Import all of wikipidea into a graph database (Neo4j)

How to import all of wikipidea into a graph database Neo4j and how I setup my neo4j server on linode.

Import all of wikipidea into a graph database (Neo4j)

date created: 20211129

last updated: 20220108

here's how I setup my neo4j server on linode.
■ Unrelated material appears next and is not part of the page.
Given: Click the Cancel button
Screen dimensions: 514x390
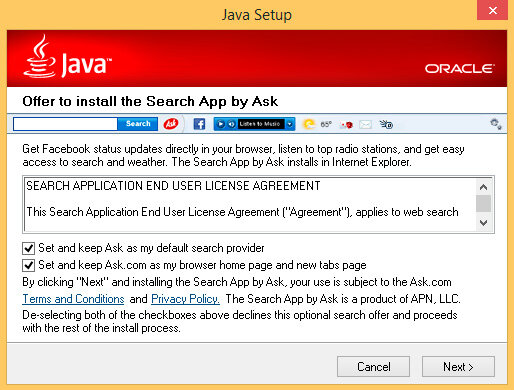Looking at the screenshot, I should [x=373, y=367].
How-To: Run Neo4j in Docker - Developer Guides
You will learn how to create and run a Neo4j graph database in a Docker container. This tutorial is designed for you to follow along and step through the process.

TL;DR

ssh to box

docker run -p7474:7474 -p7473:7473 -p7687:7687 -e NEO4J_AUTH=neo4j/s3cr3t neo4j

NOTE: this may take a while

Keep the server running with -d

docker rm -f neo4j
docker run -d --restart=always --name=neo4j -p7474:7474 -p7473:7473 -p7687:7687 -e NEO4J_AUTH=neo4j/s3cr3t neo4j

visit the  web ui

yourservers-ip-address:7474

Signin with creds

Errors and debugging

if you get this error you probibly didnt use the username and password that was part of the docker command please retry with that info in the default case its

username: neo4j

Password: s3cr3t

Success!

Import some stuff!

lets import all of wikipidea!

7 gb file link good as of 20220108

https://os.unil.cloud.switch.ch/swift/v1/lts2-wikipedia/wikipedia_nrc.dump

cd ~ # or in my case /mnt/hdd/import
wget https://os.unil.cloud.switch.ch/swift/v1/lts2-wikipedia/wikipedia_nrc.dump

the commands i used on my system


mkdir /mnt/hdd/import
mkdir /mnt/hdd/data
mkdir /mnt/hdd/logs

cd /mnt/hdd/import # or cd ~ for you home directory
wget https://os.unil.cloud.switch.ch/swift/v1/lts2-wikipedia/wikipedia_nrc.dump


docker run -d --restart=always  --volume=/mnt/hdd/import:/var/lib/neo4j/import  --env=NEO4J_dbms_allow_upgrade=true  --volume=/mnt/hdd/logs:/var/lib/neo4j/logs --env=NEO4J_dbms_allow_format_migration=true   --volume=/mnt/hdd/data:/var/lib/neo4j/data --name=neo4j -p7474:7474 -p7473:7473 -p7687:7687 -e NEO4J_AUTH=neo4j/s3cr3t neo4j:3.5.30


# verify if you did it right

docker exec --interactive --tty  neo4j bash
ls /var/lib/neo4j/import
exit

tmux
docker exec  --interactive --tty  \
    --user="$(id -u):$(id -g)" \
	neo4j \
    neo4j-admin load --force --from=/import/wikipedia_nrc.dump --database=wikipedia.db
    
docker exec and ls commands
the most important command

Advance way to adding a mount to running container

Attach a volume to a container while it is running

Take note of HOSTPATH, and CONTPATH these must be modifed to match your use

nano add_mount.sh

add_mount.sh

#!/bin/sh
set -e
CONTAINER=neo4j
HOSTPATH=/mnt/extrashit/
CONTPATH=/import

REALPATH=$(readlink --canonicalize $HOSTPATH)
FILESYS=$(df -P $REALPATH | tail -n 1 | awk '{print $6}')

while read DEV MOUNT JUNK
do [ $MOUNT = $FILESYS ] && break
done </proc/mounts
[ $MOUNT = $FILESYS ] # Sanity check!

while read A B C SUBROOT MOUNT JUNK
do [ $MOUNT = $FILESYS ] && break
done < /proc/self/mountinfo 
[ $MOUNT = $FILESYS ] # Moar sanity check!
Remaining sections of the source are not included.